For the purposes of this article, we will focus primarily on property held in the United States, especially in Florida, a very popular option for Quebec professionals.

Don’t let your dream turn into a nightmare!

Canadians who buy a condo or a house in the Sunshine State must be sure to comply with both Canadian and U.S. laws. Here are some of the key provisions you should be aware of.

U.S. residence and taxation

Canadians who reside 183 days or more in the United States over a three-year span may be considered a U.S. resident and thus be subject to U.S. income tax. However, if they did not receive any dividends, rental income or annuities in the U.S., they may not have to file a U.S. tax return, provided they complete a form establishing that they have closer ties with Canada than with the United States.

Probate procedure

U.S. laws stipulate that when a Canadian owner of a U.S. residence dies, the will they made in Canada must be probated by the U.S. authorities as part of the settlement of the estate. This legal procedure may cost from 3% to 5% of the value of the estate, for a property located in Florida, and take 12 months or longer.

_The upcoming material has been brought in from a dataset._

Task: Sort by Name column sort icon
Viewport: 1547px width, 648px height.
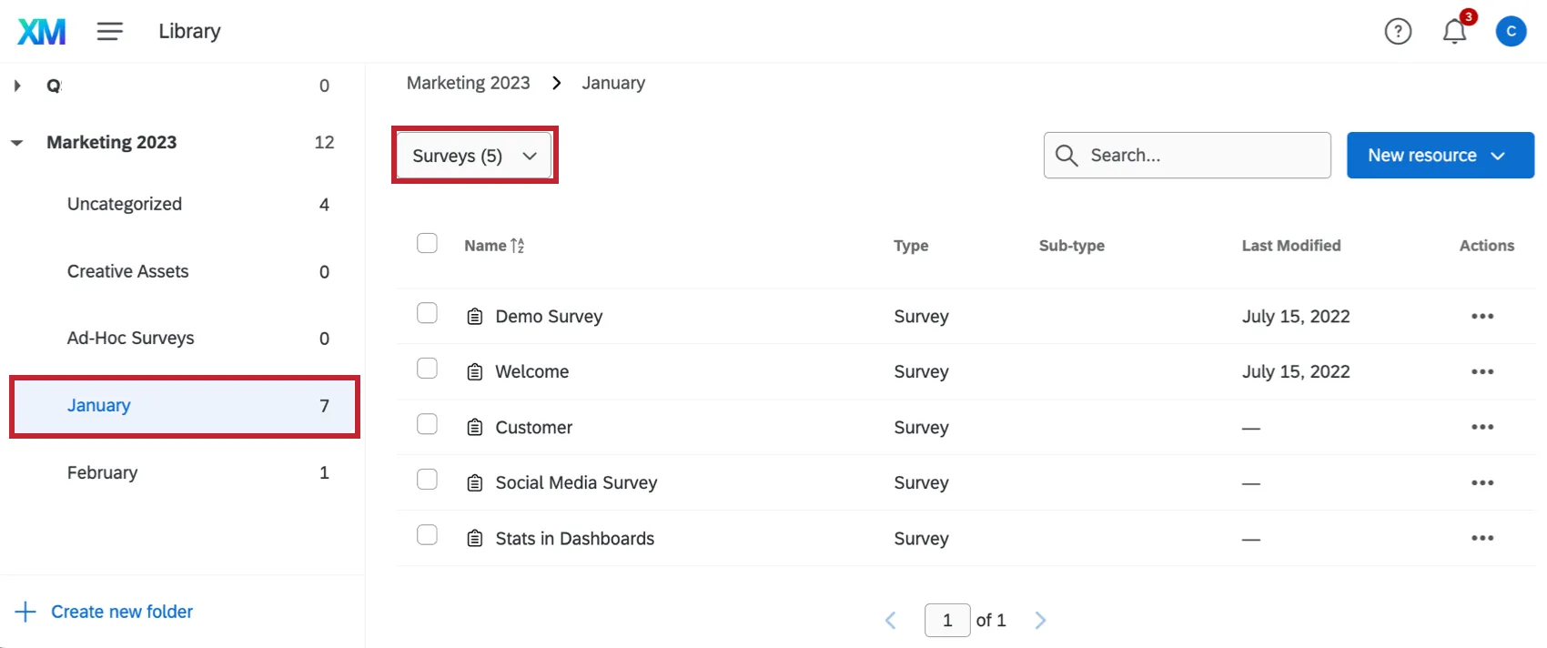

Establishing a revocable or irrevocable cross-border trust can help you avoid the inconvenience of the probate procedure.

U.S. protection mandate: an essential document

A Quebec protection mandate is not recognized by the U.S. legal authorities. You must therefore obtain a guardianship document from the American courts. It’s possible to avoid these costly legal procedures by creating a trust.

Sale and capital gain

If you sell your residence in Florida, you will have to pay the U.S. authorities a withholding tax of 10% of the selling price. However, this withholding will not apply if the property is sold for less than $300,000 and if the buyer declares that this property will be their primary residence.

As the seller, you will also have to declare the capital gain realized:

  • To the American government, by filing a U.S. federal tax return. The capital gain will be taxed at a maximum rate of 15%.
  • As a resident of Canada, by including the capital gain on your federal and provincial tax returns. Note that you will be entitled to a foreign tax credit for the amount of tax payable in the United States.

Holding foreign assets requires planning!

Whether you own foreign real estate, shares or any other type of investment, it all starts with sound planning and informed decision making. There are many solutions to simplify things and to help you get the most out of your assets held in the United States and elsewhere in the world from a financial, tax and estate standpoint.